The low rate of adverse events suggests that sedation was safe in our self-reporting study. The two side effects reported were desaturation and prolonged sedation. Minor side effects might not have been reported, especially in centers using no monitoring.

The fact that most of the side effects occured in centers with no sedation protocol would suggest that protocol development might improve safety.

Results of this survey indicate that there is scope for improvement in monitoring children during CT and MRI so that it is in full compliance with standards of care reflected in guidelines for sedation [10, 26, 27]. Monitoring is justified because sedation generates cardiovascular and respiratory complications, which need to be detected early for management.

The recommendations for monitoring in general anesthesia are use of ECG, blood pressure monitor and pulse oximeter and recording the sedation score. This monitoring distinguishes both light or moderate sedation from deep sedation. When deep sedation is needed, a capnography monitor is required.

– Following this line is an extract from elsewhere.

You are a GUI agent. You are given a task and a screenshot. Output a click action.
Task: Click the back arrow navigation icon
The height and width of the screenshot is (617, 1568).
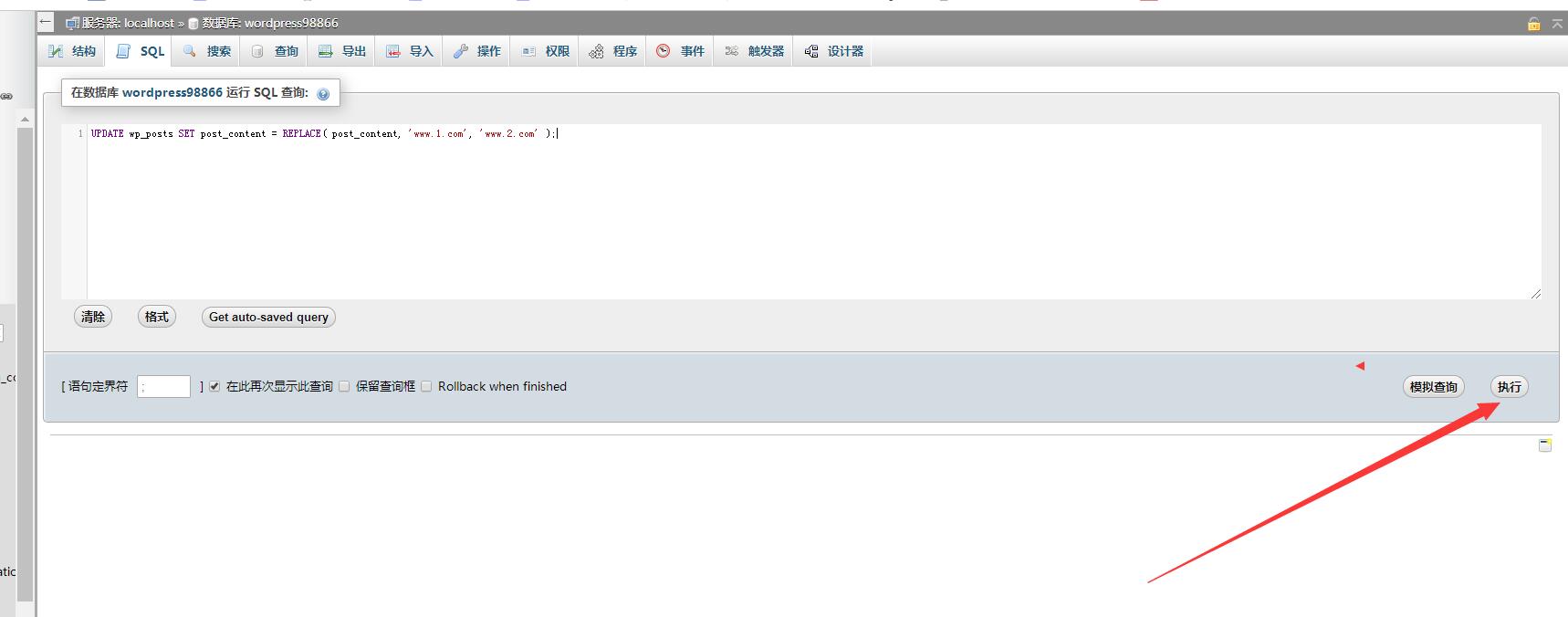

The location for monitoring children after sedation depended on the type of center. The end of procedural stimulation and the pharmacokinetics of drugs used might lead to cardiovascular and respiratory events due to residual sedation. To prevent this, a safe place to monitor the children is necessary. In anesthesiology departments, after general anesthesia, the children are usually monitored in a post-anesthesia recovery unit, where a dedicated nurse checks vital signs and the anesthesiologist signs a monitoring sheet prior to discharge. We suggest that every radiology center monitor child during and after sedation.

To avoid or limit sedation, several alternatives exist to reduce the child’s anxiety during CT or MRI. Efforts have been made to better estimate the benefit/risk ratio between cross-sectional imaging and the required sedation [28, 29].

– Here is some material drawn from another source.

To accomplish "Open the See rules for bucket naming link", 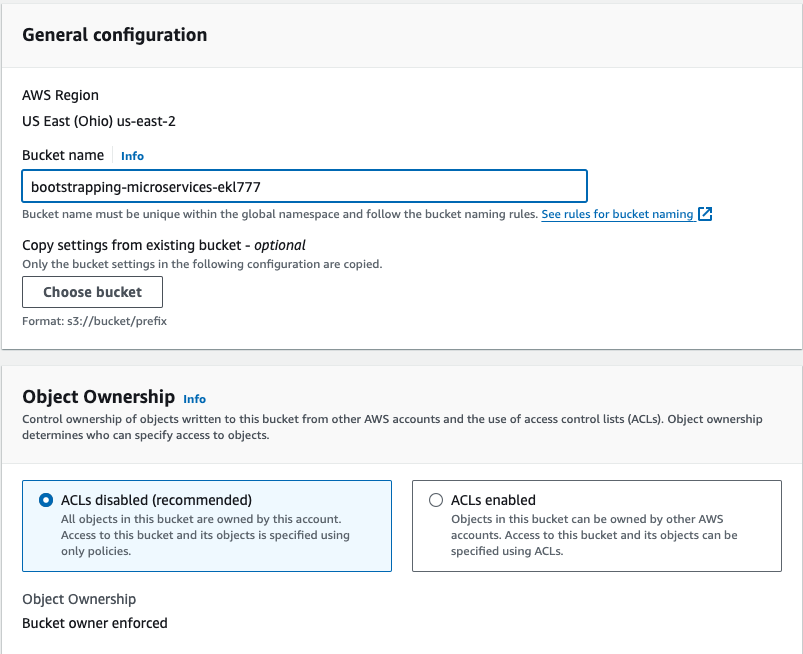I will pyautogui.click(x=617, y=214).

A limitation of our study is its self-reporting design. However, similar studies have also been retrospective and did not focus on sedation practices [10, 26]. To our knowledge, this study is the first to address sedation in pediatric radiology by radiologists in France. An inventory was carried out in countries such as England and the USA [8, 30] and has generated recommendations [11, 13]. We were not able to compare the frequency of side effects depending on whether sedation was performed by anesthesiology teams or by radiologists.

Providing guidelines to improve the safety of pediatric sedation in radiology departments thus leading to homogenous practices in France would be useful. However, in order not to inconvenience patients – who are not able to travel to reference centers and to ensure equal access to care, it is difficult to define a minimum number of sedations per radiology center, and this remains to be discussed. We hypothesize that radiologists who do not have a sedation protocol will adhere to the recommendations within national protocols to improve the quality of care for children.

Depending on the level of sedation, continuous monitoring (ECG, pulse oximetry, respiratory rate, blood pressure and pain level) should be performed routinely. The use of a single medication (monotherapy) is recommended to facilitate monitoring. Light and moderate sedation might be performed by radiologists for CT and MRI, with general anesthesia reserved for failures or medically complicated situations.

Conclusion

In about half of the responding centers, sedation for pediatric MRI or CT was performed by radiologists alone in agreement with the anesthesiology team. The heterogenous sedation protocols and monitoring procedures among centers should promote the French radiology and anesthesiology societies to provide consensus recommendations to help pediatric radiologists perform sedation under safe conditions, dependent on local means, imaging modality and indications.